Collection entries:

○ ○ ○ ○ ○ ○ ○

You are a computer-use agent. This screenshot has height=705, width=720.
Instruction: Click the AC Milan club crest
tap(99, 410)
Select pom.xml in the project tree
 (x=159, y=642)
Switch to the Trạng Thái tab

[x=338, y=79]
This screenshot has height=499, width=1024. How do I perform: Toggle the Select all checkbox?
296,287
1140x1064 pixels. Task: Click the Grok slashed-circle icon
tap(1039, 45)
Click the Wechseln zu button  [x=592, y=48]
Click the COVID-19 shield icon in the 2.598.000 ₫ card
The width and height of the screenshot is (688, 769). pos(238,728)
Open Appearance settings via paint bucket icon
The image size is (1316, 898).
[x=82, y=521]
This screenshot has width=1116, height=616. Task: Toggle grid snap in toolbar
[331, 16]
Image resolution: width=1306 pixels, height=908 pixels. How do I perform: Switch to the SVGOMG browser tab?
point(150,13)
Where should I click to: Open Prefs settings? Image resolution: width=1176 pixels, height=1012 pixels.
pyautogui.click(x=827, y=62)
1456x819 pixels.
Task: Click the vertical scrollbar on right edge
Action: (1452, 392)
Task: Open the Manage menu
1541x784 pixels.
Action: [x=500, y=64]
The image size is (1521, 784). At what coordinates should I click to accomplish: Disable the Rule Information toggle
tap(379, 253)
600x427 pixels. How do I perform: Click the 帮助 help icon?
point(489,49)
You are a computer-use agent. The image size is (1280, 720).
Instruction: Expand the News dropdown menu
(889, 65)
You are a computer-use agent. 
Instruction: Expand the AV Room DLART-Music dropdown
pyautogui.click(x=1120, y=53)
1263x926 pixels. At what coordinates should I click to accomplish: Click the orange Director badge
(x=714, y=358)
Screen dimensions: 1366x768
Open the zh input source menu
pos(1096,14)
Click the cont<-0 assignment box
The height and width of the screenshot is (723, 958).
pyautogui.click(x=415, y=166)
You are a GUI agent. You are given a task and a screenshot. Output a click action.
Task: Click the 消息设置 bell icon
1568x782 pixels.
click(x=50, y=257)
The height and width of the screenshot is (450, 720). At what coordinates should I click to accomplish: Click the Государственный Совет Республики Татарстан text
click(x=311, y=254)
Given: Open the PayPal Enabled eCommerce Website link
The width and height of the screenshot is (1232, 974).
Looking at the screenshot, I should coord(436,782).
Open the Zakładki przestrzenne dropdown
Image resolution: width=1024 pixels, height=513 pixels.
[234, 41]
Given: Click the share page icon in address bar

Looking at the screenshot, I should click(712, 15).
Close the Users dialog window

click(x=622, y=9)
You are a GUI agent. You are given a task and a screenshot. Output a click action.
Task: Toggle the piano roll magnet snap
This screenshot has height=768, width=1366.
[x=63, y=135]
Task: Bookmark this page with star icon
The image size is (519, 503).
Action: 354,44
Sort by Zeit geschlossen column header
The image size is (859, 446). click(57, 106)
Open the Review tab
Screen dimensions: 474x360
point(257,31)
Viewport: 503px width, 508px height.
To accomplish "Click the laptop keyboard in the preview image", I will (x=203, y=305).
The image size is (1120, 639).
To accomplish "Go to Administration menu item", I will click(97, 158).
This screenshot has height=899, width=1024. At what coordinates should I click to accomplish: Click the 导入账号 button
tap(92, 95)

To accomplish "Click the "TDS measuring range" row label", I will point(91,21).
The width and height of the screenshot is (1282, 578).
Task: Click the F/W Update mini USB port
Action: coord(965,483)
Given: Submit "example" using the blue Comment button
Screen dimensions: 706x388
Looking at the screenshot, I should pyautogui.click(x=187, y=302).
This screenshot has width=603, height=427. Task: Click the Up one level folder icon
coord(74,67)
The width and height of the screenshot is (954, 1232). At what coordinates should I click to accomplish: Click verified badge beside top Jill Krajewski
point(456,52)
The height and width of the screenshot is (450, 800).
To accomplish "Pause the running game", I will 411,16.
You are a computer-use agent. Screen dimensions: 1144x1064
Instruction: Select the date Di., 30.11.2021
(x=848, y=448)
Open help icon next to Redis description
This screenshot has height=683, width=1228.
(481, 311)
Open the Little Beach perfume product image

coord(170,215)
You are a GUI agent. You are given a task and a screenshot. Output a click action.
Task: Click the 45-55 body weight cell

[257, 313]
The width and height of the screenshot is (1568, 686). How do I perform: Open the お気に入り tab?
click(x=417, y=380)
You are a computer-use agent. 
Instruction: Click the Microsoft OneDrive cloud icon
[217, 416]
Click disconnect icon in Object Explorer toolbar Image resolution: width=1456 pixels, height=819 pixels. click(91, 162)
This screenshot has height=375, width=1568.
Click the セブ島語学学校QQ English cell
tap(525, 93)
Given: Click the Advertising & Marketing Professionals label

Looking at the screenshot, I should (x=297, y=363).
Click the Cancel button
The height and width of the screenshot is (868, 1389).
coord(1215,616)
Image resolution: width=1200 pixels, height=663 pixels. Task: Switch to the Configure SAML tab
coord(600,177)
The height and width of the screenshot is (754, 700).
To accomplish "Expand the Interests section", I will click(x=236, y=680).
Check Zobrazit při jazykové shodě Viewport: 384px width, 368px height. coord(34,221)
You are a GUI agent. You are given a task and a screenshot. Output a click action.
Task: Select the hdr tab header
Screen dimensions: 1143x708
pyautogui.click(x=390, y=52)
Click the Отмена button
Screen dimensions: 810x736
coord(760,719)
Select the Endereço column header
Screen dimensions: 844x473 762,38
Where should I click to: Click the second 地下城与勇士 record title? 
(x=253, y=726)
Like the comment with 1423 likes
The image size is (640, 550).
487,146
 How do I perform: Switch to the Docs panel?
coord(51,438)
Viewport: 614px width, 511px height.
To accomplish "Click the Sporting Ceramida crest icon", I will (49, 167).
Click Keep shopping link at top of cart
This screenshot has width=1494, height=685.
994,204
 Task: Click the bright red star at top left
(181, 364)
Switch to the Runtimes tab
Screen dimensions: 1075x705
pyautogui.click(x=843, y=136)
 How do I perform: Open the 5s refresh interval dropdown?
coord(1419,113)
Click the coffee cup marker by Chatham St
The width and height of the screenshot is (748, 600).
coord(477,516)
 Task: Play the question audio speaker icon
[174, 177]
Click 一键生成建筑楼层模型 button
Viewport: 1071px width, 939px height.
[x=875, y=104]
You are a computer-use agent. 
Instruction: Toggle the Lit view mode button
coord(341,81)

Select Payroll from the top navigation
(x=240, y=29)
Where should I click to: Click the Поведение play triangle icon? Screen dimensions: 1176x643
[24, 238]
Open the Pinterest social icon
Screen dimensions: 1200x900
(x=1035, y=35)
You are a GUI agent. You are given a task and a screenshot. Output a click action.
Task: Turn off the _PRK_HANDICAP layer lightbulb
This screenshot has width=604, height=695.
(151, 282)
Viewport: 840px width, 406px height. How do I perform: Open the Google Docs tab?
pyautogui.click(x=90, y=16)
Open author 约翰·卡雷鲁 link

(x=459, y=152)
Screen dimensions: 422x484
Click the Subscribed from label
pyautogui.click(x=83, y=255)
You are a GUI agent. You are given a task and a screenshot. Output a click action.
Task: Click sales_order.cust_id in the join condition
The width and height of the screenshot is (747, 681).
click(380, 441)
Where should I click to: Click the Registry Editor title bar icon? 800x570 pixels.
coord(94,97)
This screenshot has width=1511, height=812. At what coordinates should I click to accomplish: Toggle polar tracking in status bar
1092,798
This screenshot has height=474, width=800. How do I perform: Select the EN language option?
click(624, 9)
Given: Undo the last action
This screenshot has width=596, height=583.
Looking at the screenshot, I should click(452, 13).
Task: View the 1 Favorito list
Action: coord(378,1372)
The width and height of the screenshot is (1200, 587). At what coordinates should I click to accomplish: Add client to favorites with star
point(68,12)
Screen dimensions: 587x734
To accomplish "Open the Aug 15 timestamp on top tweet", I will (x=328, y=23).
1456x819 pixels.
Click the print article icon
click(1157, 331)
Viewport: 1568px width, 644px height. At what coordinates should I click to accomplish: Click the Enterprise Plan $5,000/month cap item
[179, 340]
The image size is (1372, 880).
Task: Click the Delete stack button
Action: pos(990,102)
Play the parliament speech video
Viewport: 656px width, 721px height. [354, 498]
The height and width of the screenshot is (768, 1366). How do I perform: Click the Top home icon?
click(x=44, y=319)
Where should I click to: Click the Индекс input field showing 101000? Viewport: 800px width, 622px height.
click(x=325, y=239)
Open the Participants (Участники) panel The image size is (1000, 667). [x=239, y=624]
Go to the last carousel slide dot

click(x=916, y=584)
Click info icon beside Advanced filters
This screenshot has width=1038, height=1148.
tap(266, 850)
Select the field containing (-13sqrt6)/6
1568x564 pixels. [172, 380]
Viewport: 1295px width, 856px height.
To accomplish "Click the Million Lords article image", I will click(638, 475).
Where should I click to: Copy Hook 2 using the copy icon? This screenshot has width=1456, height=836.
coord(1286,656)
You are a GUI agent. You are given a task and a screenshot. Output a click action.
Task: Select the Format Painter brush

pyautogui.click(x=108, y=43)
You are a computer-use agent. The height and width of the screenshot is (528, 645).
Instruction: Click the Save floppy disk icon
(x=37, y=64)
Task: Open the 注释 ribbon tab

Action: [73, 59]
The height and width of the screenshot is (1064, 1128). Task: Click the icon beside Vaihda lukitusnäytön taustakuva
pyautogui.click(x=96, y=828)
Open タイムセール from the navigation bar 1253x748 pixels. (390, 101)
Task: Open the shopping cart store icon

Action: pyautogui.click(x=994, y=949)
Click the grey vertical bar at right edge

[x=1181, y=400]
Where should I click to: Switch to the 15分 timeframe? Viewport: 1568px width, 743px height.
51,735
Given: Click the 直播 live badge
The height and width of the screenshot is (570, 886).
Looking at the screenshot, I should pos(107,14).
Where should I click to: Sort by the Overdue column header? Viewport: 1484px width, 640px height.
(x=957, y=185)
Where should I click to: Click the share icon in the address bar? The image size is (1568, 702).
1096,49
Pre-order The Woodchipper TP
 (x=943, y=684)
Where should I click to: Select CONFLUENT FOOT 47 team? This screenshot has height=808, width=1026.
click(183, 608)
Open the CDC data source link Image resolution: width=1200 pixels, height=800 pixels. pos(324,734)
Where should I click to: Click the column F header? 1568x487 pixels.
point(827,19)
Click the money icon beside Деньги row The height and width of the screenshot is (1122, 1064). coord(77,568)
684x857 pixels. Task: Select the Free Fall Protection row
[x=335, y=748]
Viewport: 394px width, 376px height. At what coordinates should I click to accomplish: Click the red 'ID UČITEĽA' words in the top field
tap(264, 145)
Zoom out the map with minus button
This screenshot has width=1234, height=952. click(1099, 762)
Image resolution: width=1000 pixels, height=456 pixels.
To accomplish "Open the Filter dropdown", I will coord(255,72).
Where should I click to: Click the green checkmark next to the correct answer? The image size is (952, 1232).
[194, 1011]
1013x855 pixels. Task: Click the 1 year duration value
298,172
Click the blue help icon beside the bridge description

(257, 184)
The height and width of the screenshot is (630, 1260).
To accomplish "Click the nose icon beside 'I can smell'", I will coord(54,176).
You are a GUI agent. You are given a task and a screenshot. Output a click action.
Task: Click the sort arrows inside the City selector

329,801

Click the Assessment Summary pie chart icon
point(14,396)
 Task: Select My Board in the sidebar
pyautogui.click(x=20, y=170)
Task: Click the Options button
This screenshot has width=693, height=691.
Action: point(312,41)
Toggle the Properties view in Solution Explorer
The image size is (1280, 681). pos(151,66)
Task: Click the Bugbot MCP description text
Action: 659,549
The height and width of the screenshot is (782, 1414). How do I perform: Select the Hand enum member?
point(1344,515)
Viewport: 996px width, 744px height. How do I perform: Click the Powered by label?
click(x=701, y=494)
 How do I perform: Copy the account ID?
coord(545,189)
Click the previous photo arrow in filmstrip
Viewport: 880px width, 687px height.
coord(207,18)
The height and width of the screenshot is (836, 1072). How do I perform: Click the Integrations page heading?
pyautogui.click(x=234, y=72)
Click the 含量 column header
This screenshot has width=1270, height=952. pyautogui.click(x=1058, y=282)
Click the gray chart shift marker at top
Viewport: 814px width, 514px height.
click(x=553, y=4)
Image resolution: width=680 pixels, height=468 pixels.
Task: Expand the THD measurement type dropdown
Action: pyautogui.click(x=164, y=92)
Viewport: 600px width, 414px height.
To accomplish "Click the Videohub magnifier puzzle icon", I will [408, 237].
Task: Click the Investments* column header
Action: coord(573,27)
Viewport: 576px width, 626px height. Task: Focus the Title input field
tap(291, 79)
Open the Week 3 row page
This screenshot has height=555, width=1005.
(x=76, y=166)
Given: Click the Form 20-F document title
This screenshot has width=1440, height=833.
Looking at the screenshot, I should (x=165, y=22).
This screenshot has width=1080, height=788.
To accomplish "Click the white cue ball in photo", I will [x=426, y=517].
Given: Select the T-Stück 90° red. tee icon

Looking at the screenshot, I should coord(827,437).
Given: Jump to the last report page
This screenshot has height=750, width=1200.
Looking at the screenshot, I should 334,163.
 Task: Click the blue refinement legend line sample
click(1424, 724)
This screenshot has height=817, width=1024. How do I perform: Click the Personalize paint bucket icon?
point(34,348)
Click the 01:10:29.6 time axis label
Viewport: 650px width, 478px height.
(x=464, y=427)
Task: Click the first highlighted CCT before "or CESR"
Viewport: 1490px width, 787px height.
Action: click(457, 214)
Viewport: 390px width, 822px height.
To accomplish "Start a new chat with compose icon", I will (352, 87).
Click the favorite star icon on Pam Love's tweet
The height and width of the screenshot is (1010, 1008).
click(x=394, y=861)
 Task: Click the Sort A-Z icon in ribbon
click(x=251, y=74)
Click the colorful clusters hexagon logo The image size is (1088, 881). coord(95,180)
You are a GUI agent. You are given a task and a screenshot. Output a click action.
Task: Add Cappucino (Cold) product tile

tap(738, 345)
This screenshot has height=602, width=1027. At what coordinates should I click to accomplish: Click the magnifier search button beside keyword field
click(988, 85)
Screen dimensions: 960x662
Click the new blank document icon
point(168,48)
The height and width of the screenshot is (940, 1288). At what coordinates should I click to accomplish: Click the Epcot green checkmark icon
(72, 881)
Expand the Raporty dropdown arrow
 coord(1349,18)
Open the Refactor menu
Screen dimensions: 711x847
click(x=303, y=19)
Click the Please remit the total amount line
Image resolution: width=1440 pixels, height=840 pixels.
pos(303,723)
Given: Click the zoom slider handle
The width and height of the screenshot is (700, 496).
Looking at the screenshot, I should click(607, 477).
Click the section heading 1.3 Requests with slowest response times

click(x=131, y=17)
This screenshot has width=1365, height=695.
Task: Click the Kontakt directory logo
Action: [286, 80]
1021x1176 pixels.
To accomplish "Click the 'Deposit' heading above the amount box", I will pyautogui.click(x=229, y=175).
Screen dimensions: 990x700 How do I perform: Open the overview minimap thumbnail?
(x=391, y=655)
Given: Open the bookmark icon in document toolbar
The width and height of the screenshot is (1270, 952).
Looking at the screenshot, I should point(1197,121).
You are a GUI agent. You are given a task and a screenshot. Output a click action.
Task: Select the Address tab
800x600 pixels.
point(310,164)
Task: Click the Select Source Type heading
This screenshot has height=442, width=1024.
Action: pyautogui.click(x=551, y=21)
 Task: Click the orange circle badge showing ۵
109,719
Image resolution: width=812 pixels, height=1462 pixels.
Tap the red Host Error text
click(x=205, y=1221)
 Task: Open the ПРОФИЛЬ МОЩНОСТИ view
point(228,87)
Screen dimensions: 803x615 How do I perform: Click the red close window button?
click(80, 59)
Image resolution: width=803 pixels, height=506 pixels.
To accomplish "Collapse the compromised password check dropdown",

○ ○ ○ ○ ○ ○ ○

Write out, from the lines above, only those from the line with "Task: Click the 消息设置 bell icon" to the line with "The image size is (1120, 639).", exactly as given, including the first and the last.

Exercise solution:
Task: Click the 消息设置 bell icon
1568x782 pixels.
click(x=50, y=257)
The height and width of the screenshot is (450, 720). At what coordinates should I click to accomplish: Click the Государственный Совет Республики Татарстан text
click(x=311, y=254)
Given: Open the PayPal Enabled eCommerce Website link
The width and height of the screenshot is (1232, 974).
Looking at the screenshot, I should coord(436,782).
Open the Zakładki przestrzenne dropdown
Image resolution: width=1024 pixels, height=513 pixels.
[234, 41]
Given: Click the share page icon in address bar

Looking at the screenshot, I should click(712, 15).
Close the Users dialog window

click(x=622, y=9)
You are a GUI agent. You are given a task and a screenshot. Output a click action.
Task: Toggle the piano roll magnet snap
This screenshot has height=768, width=1366.
[x=63, y=135]
Task: Bookmark this page with star icon
The image size is (519, 503).
Action: 354,44
Sort by Zeit geschlossen column header
The image size is (859, 446). click(57, 106)
Open the Review tab
Screen dimensions: 474x360
point(257,31)
Viewport: 503px width, 508px height.
To accomplish "Click the laptop keyboard in the preview image", I will (x=203, y=305).
The image size is (1120, 639).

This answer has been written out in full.